Qwen-VL LoRA Support by holgerroth · Pull Request #4277 · NVIDIA/NVFlare

holgerroth · 2026-03-06T23:30:25Z

Fixes # .

Description

Qwen3-VL example: LoRA training fixes

Summary

This PR makes the Qwen3-VL NVFlare example self-contained and stabilizes both full-model and LoRA federated training paths.

Key outcomes:

Removes dependency on cloning external Qwen repos by vendoring required qwenvl train/data code.
Fixes LoRA adapter-only FL training failures (trainable params: 0, empty optimizer groups, grad_fn/backward issues).
Improves runtime behavior by using in-memory parameter exchange for default single-process runs.
Keeps checkpoint-based exchange for multi-rank runs, with optimized adapter artifact handling.

Changes

1) Self-contained Qwen3-VL example

Vendored qwenvl/train/* and qwenvl/data/* into the example.
Removed external patch/repo dependency path and updated docs/NOTICE.

2) LoRA training correctness

In adapter-dir load path (train_qwen.py), explicitly enables LoRA params for training.
Ensures PEFT path runs in train mode and avoids gradient-checkpointing/PEFT backward failures.
Uses PEFT-aware optimizer construction with trainable params only.

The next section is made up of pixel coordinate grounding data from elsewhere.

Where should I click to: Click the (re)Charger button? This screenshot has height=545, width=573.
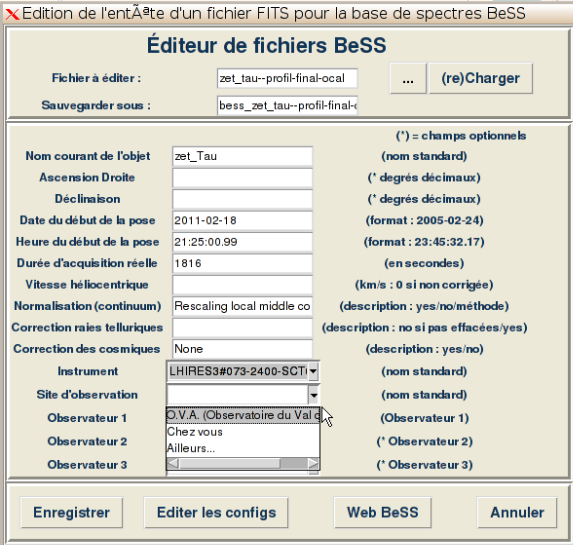click(x=481, y=78)
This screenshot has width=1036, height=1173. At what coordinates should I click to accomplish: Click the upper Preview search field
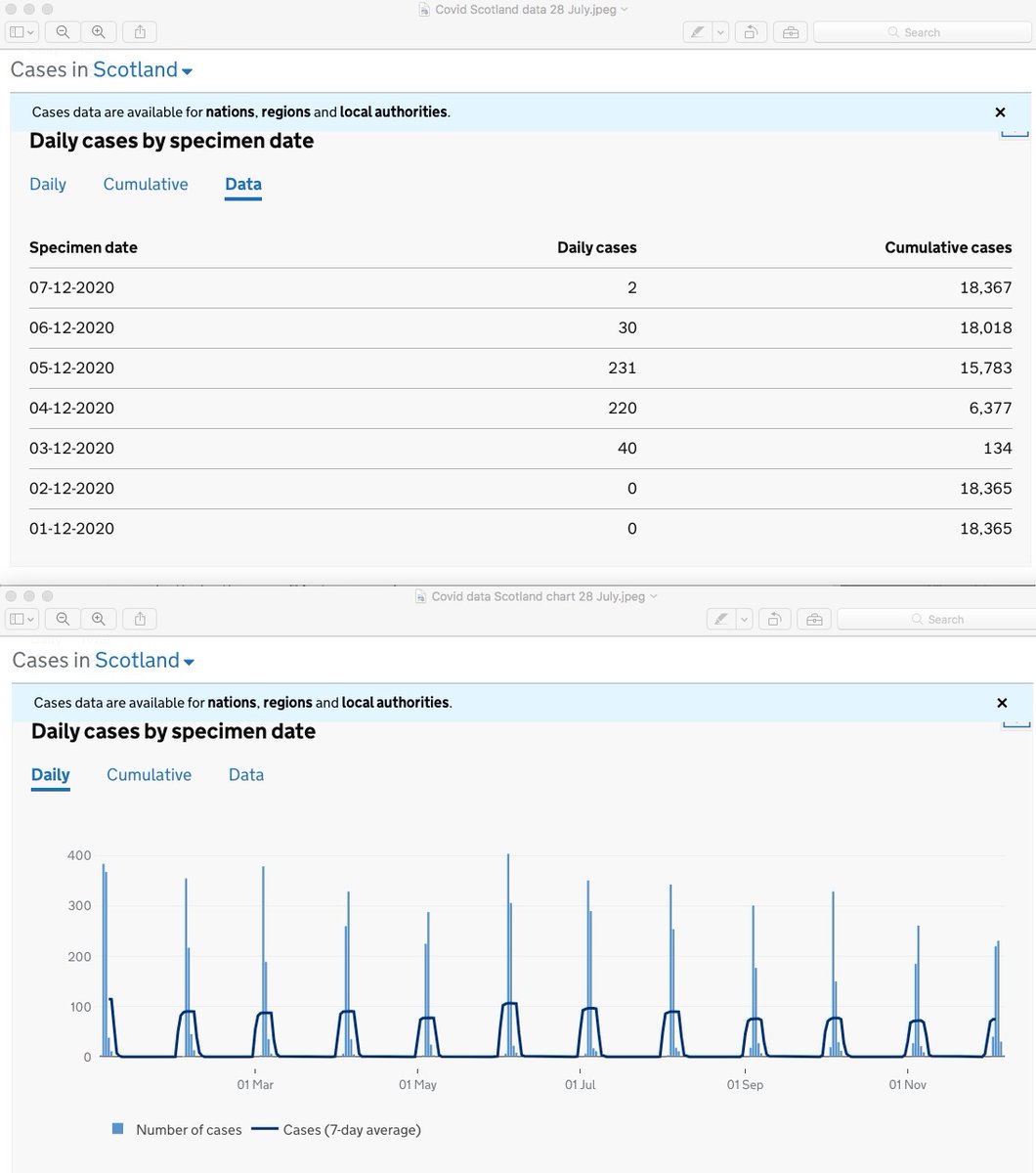921,32
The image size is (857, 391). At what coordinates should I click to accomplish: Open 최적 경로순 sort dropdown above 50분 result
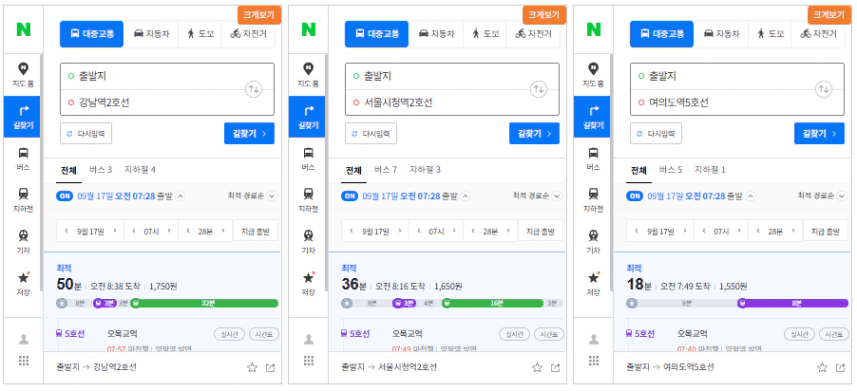tap(252, 196)
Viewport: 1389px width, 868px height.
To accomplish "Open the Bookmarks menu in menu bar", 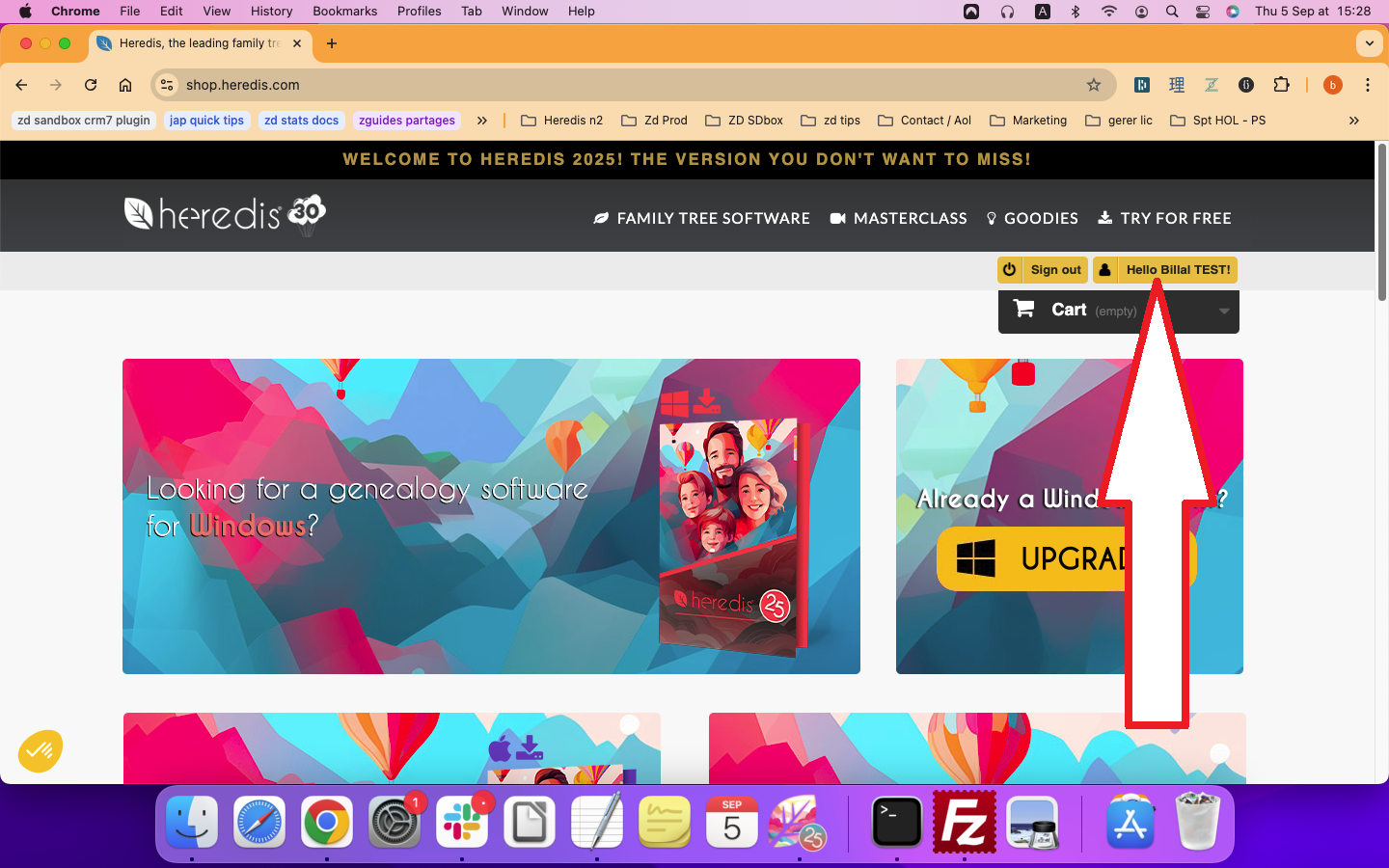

3) Single-process in-memory exchange

For default WORLD_SIZE=1, client no longer relies on checkpoint round-trip between receive/train/send.
Loads received FL params into model in-process and returns trained params directly from memory.

4) Multi-rank path performance and safety

Keeps checkpoint-based exchange for multi-rank synchronization.
Optimizes LoRA adapter prep by writing adapter_model.safetensors + adapter_config.json directly, removing unnecessary extra base-model load in adapter save helper.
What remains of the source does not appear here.